What to produce: Continue the passage about the Ruprecht holiday traditions, picking up right after its final sentence.
━━━ Text extract
In some of the Ruprecht traditions the children would be summoned to the door to perform tricks, such as a dance or singing a song to impress upon Santa and Ruprecht that they were indeed good children. Those who performed badly would be beaten soundly by Servant Ruprecht, and those who performed well were given a gift or some treats. Those who performed badly enough or had committed other misdeeds throughout the year were put into Ruprecht's sack and taken away, variously to Ruprecht’s home in the Black Forest, or to be tossed into a river. In other versions the children must be asleep, and would either awake to find their shoes filled with sweets, coal, or in some cases a stick. Over time, other customs developed: parents giving kids who misbehaved a stick instead of treats and saying that it was a warning from Nikolaus that "unless you improve by Christmas day, Nikolaus' black servant Ruprecht will come and beat you with the stick and you won't get any Christmas gifts." Often there would be variations idiosyncratic to individual families.
━━━━━━
━━━ Provided information
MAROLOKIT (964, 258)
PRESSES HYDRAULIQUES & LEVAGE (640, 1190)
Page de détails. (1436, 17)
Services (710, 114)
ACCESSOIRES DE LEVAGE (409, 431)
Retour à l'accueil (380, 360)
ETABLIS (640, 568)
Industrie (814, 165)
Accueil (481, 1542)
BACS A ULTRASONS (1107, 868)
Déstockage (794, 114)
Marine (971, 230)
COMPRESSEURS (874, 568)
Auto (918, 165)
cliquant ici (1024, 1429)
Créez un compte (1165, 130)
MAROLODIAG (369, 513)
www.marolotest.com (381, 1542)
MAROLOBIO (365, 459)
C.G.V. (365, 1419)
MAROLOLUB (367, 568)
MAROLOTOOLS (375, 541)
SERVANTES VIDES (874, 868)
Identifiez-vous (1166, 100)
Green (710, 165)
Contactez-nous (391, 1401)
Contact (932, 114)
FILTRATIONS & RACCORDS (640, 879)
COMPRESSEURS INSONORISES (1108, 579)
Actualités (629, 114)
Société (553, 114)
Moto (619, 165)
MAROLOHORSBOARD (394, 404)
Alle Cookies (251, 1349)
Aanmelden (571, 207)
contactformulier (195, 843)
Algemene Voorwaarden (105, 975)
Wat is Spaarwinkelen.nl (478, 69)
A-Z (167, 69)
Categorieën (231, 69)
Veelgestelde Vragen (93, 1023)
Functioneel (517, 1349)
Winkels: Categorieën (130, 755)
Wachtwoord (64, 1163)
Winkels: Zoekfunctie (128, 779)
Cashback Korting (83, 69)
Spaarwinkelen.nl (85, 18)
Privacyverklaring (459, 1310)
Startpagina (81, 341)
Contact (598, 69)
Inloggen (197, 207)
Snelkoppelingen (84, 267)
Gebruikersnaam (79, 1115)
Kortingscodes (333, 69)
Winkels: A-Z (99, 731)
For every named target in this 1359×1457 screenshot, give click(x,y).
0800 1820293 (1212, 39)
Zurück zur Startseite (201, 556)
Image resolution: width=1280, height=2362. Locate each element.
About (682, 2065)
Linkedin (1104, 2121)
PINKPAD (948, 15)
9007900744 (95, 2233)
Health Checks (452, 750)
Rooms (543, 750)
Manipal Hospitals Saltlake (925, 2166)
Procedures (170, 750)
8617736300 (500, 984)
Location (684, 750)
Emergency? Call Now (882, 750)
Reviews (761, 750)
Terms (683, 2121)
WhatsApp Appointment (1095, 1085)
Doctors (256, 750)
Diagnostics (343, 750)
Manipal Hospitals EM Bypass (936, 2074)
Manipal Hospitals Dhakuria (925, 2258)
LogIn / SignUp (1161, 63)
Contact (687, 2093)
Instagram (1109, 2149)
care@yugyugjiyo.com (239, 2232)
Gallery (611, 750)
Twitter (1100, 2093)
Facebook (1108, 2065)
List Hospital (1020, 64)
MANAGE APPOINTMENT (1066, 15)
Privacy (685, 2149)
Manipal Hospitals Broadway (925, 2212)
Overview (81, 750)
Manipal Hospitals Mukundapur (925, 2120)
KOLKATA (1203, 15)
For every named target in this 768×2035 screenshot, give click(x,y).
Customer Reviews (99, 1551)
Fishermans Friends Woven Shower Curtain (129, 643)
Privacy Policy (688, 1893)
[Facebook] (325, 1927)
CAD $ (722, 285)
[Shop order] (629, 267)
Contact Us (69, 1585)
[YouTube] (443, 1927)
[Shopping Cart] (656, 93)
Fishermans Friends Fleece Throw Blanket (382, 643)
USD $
━━━━━━
Exercise result:
In parts of Austria, Krampusse, who by local tradition were typically children of poor families, roamed the streets and sledding hills during the festival. They wore black rags and masks, dragging chains behind them, and occasionally hurling them towards children in their way. These Krampusumzüge (Krampus runs) still exist, although perhaps less violent than in the past.
Today, Schladming, a town in Styria, over 1200 "Krampus" gather from all over Austria wearing goat-hair costumes and carved masks, carrying bundles of sticks used as switches, and swinging cowbells to warn of their approach. They are typically young men in their teens and early twenties and are generally intoxicated. They roam the streets of this typically quiet town and hit people with their switches. It is not considered wise for young women to go out on this night, as they are popular targets.
In parts of the United States in the 19th century, "Pelznickel" traditions were maintained for a time among immigrants at least as far west as the US state of Indiana. In this branch of the tradition, the father or other older male relative was often "busy working outside" or had to see to some matter elsewhere in the house when Pelznickel arrived. Today, remnants of this tradition remain, known as the Belsnickel, especially in Pennsylvania.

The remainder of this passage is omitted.